• **TASK**: All that should come back is the lines of the data below from the one containing "Lego Ideas (34, 2004)" to the one containing "Home (9, 34)", inclusive, exactly as they stand.

• **Saved data entries**:

»»

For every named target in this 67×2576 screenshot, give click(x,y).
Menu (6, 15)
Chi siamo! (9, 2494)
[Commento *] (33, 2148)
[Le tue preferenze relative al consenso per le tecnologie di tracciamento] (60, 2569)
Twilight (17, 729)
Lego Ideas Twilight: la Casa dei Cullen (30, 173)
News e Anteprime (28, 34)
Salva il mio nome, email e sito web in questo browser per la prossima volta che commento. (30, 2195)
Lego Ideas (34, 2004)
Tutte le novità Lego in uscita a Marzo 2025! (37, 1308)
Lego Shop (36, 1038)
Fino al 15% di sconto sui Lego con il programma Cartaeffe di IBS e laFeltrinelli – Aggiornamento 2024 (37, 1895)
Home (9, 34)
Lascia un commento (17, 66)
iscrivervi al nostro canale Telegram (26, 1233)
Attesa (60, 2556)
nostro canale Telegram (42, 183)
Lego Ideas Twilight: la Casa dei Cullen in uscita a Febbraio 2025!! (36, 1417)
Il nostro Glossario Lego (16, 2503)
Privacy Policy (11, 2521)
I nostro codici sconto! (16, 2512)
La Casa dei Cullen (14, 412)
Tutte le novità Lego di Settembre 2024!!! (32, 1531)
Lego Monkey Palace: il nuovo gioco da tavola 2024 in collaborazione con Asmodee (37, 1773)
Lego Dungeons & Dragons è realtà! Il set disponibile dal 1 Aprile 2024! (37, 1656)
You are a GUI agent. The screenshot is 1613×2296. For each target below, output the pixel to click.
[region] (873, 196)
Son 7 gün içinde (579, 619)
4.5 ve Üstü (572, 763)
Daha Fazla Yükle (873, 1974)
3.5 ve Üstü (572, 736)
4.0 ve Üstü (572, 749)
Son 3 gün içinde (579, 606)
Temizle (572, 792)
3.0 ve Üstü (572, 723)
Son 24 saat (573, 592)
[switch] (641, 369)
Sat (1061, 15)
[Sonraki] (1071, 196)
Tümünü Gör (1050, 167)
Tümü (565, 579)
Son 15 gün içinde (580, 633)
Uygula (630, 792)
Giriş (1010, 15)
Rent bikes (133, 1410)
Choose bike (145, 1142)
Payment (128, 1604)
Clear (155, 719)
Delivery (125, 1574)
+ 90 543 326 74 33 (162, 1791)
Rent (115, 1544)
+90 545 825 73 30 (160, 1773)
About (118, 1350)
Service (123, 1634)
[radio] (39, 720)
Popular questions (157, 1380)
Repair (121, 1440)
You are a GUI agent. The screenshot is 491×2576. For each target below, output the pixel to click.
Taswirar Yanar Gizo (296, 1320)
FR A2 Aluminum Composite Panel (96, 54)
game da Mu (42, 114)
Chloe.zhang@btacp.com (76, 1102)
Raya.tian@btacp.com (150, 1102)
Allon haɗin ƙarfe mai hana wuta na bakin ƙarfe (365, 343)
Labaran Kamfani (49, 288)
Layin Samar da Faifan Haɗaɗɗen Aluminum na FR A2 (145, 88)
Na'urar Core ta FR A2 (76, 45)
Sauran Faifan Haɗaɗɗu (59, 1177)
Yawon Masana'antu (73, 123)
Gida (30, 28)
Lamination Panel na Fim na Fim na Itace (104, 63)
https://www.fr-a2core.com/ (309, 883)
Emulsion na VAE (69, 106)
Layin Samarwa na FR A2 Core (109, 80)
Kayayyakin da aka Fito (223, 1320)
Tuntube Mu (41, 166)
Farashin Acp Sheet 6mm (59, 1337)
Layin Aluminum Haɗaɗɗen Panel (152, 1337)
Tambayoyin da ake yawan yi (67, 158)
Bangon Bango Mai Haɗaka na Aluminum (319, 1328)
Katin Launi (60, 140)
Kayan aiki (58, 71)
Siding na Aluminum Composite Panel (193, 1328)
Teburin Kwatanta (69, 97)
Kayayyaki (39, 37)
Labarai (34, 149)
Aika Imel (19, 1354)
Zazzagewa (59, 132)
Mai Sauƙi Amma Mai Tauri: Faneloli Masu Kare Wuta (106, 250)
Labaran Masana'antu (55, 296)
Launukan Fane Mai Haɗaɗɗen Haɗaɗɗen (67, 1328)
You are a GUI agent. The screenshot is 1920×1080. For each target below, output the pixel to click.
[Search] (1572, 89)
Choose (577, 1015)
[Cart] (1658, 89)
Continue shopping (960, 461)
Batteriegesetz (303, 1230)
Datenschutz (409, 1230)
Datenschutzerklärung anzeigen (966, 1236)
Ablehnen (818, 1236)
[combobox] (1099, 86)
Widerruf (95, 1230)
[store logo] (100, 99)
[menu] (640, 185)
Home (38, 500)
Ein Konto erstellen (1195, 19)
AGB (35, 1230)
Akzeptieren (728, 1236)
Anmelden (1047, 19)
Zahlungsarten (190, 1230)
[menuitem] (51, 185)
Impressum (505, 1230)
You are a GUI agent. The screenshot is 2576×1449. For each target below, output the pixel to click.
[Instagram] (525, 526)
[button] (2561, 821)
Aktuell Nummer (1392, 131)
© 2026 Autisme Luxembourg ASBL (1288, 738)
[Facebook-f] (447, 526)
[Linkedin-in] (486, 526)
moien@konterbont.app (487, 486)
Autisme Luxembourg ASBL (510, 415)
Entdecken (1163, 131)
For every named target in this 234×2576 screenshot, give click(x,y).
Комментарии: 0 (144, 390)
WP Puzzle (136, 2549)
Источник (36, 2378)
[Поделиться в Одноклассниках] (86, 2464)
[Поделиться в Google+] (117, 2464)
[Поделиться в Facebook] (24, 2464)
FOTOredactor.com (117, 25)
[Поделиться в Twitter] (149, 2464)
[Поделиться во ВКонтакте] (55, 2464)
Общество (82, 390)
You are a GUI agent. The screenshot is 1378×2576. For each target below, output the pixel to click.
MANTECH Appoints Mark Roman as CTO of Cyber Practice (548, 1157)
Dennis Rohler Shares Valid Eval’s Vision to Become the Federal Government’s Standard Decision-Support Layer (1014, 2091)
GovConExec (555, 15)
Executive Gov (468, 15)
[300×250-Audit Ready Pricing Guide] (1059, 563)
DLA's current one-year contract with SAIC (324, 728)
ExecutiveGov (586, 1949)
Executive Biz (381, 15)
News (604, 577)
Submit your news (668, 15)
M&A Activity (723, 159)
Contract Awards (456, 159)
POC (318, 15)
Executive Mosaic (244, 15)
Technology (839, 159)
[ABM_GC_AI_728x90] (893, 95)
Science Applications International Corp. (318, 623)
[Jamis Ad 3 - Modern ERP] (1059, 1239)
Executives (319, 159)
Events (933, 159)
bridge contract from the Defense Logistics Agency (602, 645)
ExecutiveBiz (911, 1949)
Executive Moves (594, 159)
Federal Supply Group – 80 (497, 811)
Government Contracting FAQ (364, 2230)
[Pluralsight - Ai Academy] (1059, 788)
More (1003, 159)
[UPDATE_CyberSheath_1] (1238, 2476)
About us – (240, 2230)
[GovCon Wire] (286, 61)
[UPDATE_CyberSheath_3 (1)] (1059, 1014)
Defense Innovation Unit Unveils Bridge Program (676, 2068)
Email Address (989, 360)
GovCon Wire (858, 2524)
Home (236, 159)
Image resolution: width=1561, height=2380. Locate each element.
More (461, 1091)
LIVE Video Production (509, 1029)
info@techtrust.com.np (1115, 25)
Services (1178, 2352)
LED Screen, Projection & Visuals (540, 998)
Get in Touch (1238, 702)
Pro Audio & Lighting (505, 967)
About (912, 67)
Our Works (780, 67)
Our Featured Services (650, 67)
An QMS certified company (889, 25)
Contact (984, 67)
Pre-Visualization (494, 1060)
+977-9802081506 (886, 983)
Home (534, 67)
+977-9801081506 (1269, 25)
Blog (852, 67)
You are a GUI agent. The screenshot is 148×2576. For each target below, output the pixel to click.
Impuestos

««

• **WRITTEN ANSWER**:
Lego Ideas (34, 2004)
Tutte le novità Lego in uscita a Marzo 2025! (37, 1308)
Lego Shop (36, 1038)
Fino al 15% di sconto sui Lego con il programma Cartaeffe di IBS e laFeltrinelli – Aggiornamento 2024 (37, 1895)
Home (9, 34)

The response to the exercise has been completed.